# [Job 1]
Copy out verbatim the passage of the StepBounds description starting with "claimLet $K$ be" and going on through "satisfies $t(z)=t(y)+τ_0$ and $r(z)≤r(y)+ℓ_0$.".
# [Job 2]
Carry on the StepBounds description from the point where it stops.

# [Extract provided]

..........

StepBounds
StepBounds packages the per-step time and radius increments for a discrete kinematics relation into a single predicate. Researchers establishing light-cone inequalities from reachability chains cite it when lifting local increments to global bounds. The structure is introduced by direct field definitions that encode the two universal quantifiers over steps.
claimLet $K$ be a kinematics structure on type $α$ equipped with a step relation, let $U$ be the RS units with fundamental tick duration $τ_0$ and voxel length $ℓ_0$, and let $t,r:α→ℝ$. The predicate StepBounds$(K,U,t,r)$ holds if and only if every step $y→z$ in $K$ satisfies $t(z)=t(y)+τ_0$ and $r(z)≤r(y)+ℓ_0$.
background
The LightCone.StepBounds module builds discrete causal bounds inside the Recognition Science framework. It imports the Kinematics structure from Causality.Basic (and its siblings in ConeBound and Reach), which consists solely of a binary step predicate on states of type $α$. Constants tau0 and ell0 supply the fundamental tick duration $τ_0$ and length unit $ℓ_0=1$ in RS-native units.
proof idea
This is a structure definition whose two fields directly encode the universal properties over steps. No lemmas or tactics are invoked; the declaration serves as a hypothesis interface for the induction arguments in sibling lemmas reach_time_eq and reach_rad_le.

..........

# [Stored records]
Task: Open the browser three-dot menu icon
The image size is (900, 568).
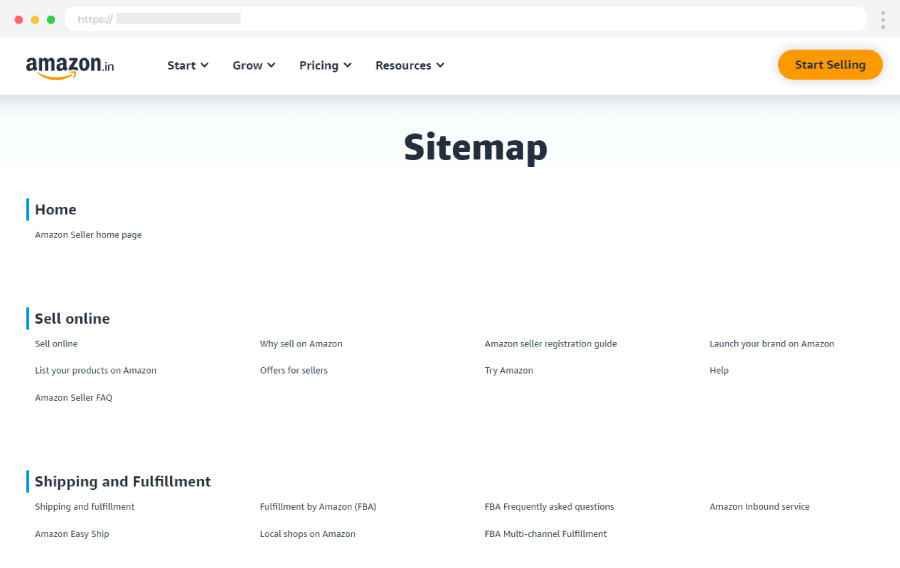Action: coord(882,20)
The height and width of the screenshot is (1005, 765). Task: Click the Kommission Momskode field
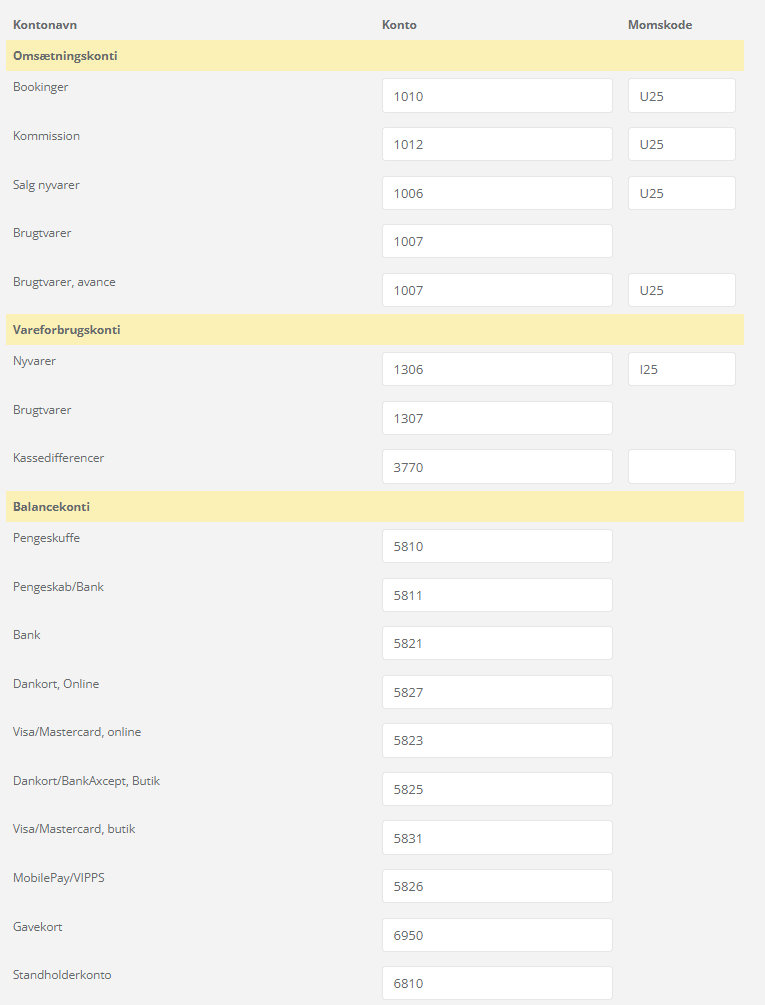(x=681, y=144)
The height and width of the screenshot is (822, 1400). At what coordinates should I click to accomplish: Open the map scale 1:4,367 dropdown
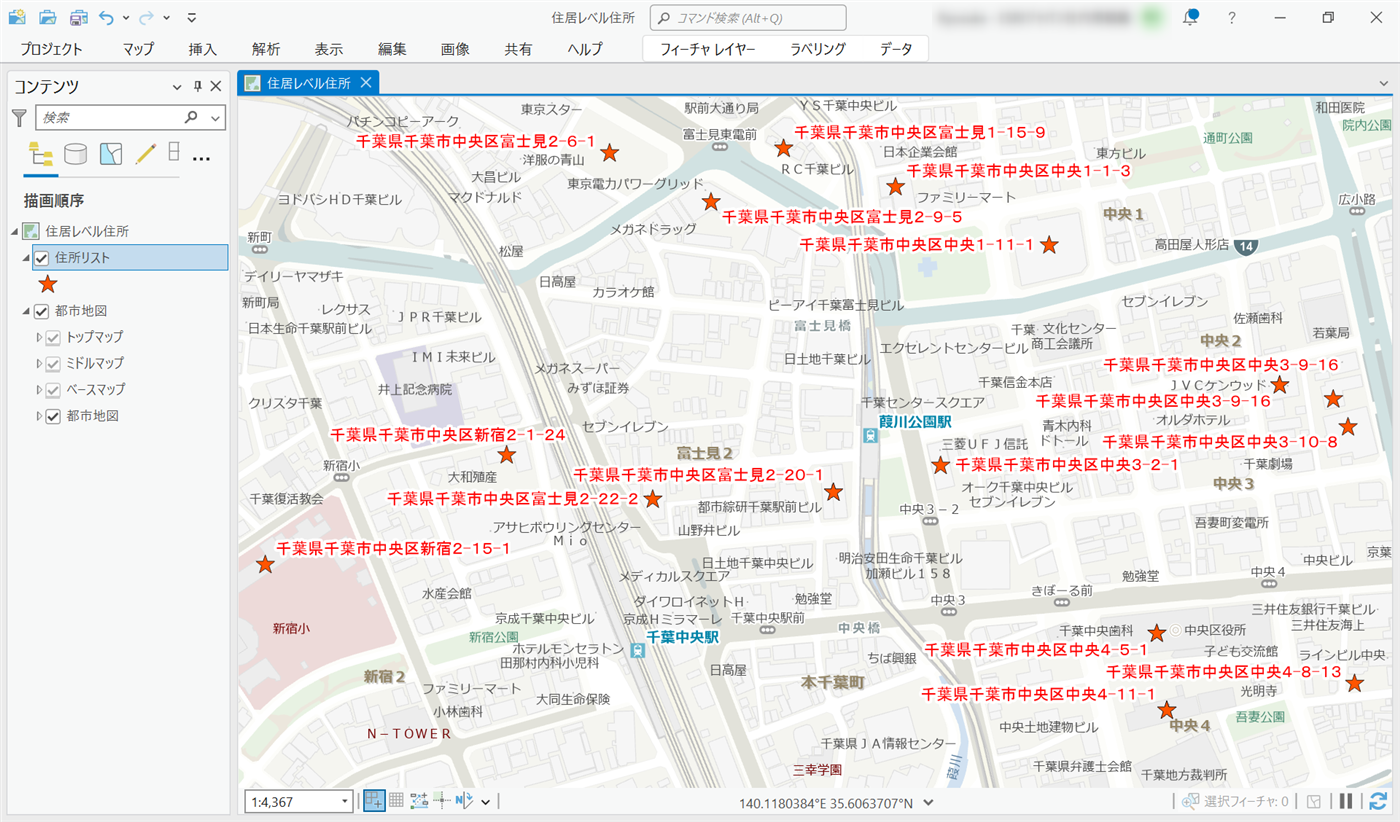pos(346,802)
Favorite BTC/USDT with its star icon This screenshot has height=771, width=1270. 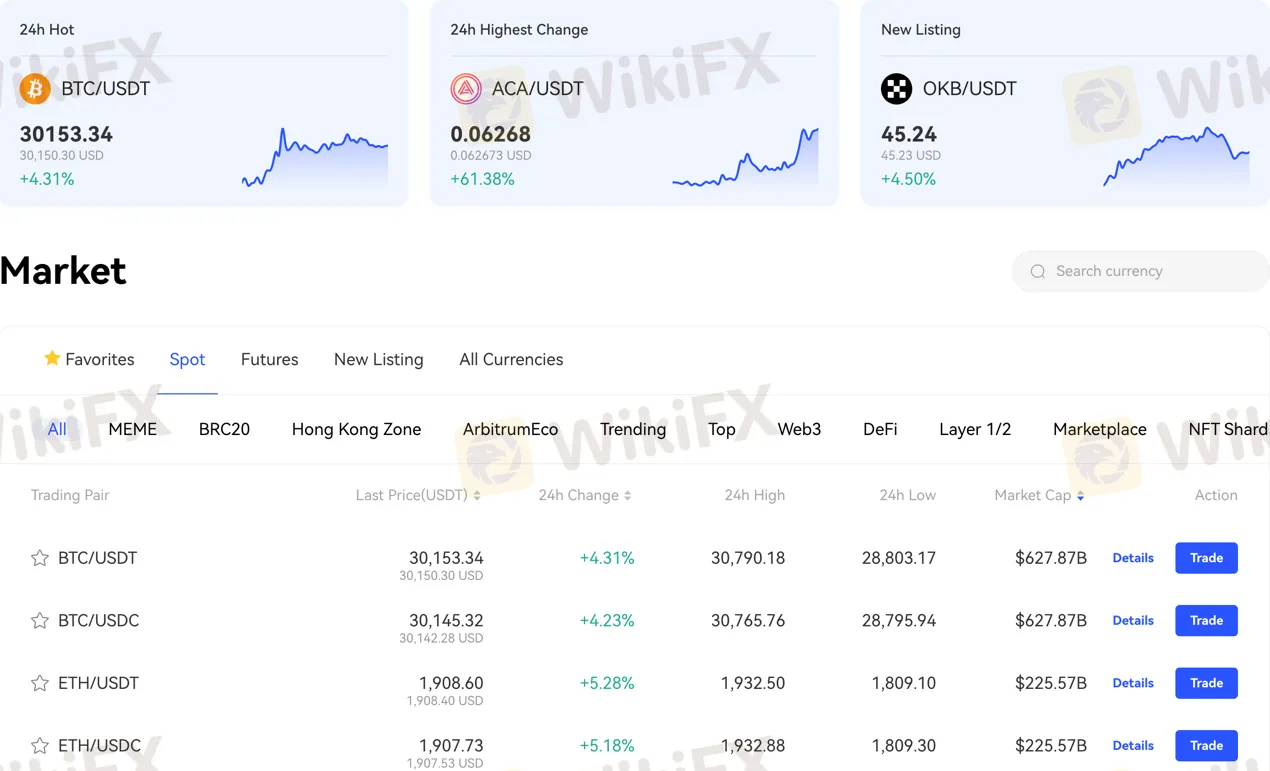[40, 558]
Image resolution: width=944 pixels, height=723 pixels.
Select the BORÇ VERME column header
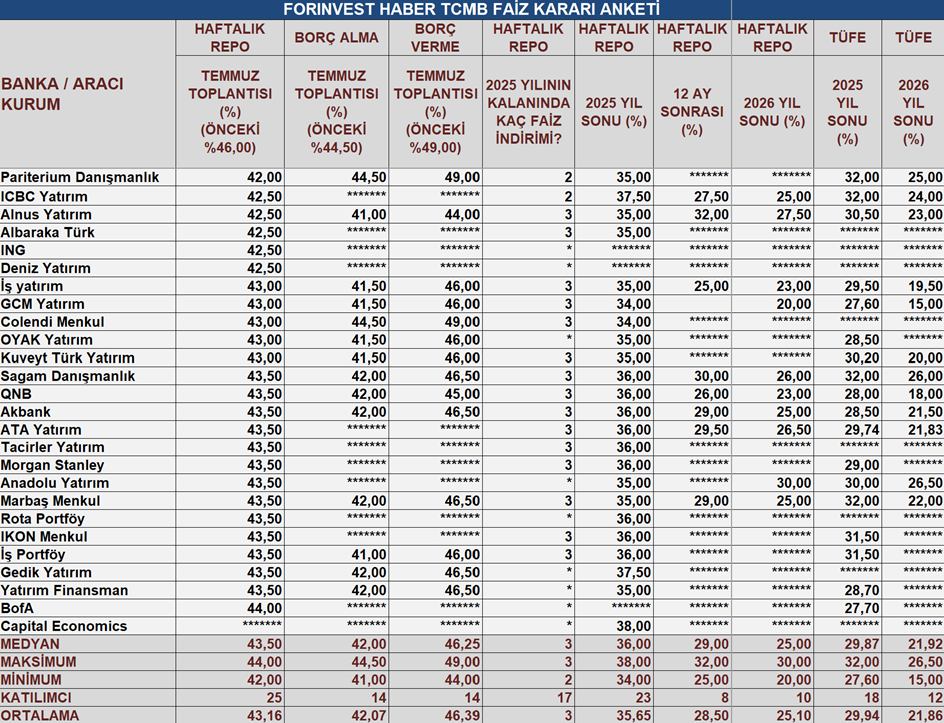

..........

# [Final result 1]
claimLet $K$ be a kinematics structure on type $α$ equipped with a step relation, let $U$ be the RS units with fundamental tick duration $τ_0$ and voxel length $ℓ_0$, and let $t,r:α→ℝ$. The predicate StepBounds$(K,U,t,r)$ holds if and only if every step $y→z$ in $K$ satisfies $t(z)=t(y)+τ_0$ and $r(z)≤r(y)+ℓ_0$.

# [Final result 2]
why it matters in Recognition Science
StepBounds supplies the local increment assumptions that downstream lemmas cone_bound and cone_bound_export convert into the global light-cone inequality $r(y)-r(x)≤c(t(y)-t(x))$. It appears in the verification-level export cone_bound_export. In the framework it supports the causal structure underlying the eight-tick octave and spatial dimension $D=3$ by ensuring discrete steps respect the light-cone bound.
scope and limits
- Does not define the underlying kinematics relation or step predicate.
- Does not introduce the speed of light $c$ or other RS constants.
- Does not apply to continuous-time or non-discrete transitions.
- Does not prove saturation or equality cases for the bounds.
- Does not specify the concrete type $α$ or particular kinematics instance.
formal statement (Lean)
18structure StepBounds (K : Local.Kinematics α)
19 (U : IndisputableMonolith.Constants.RSUnits)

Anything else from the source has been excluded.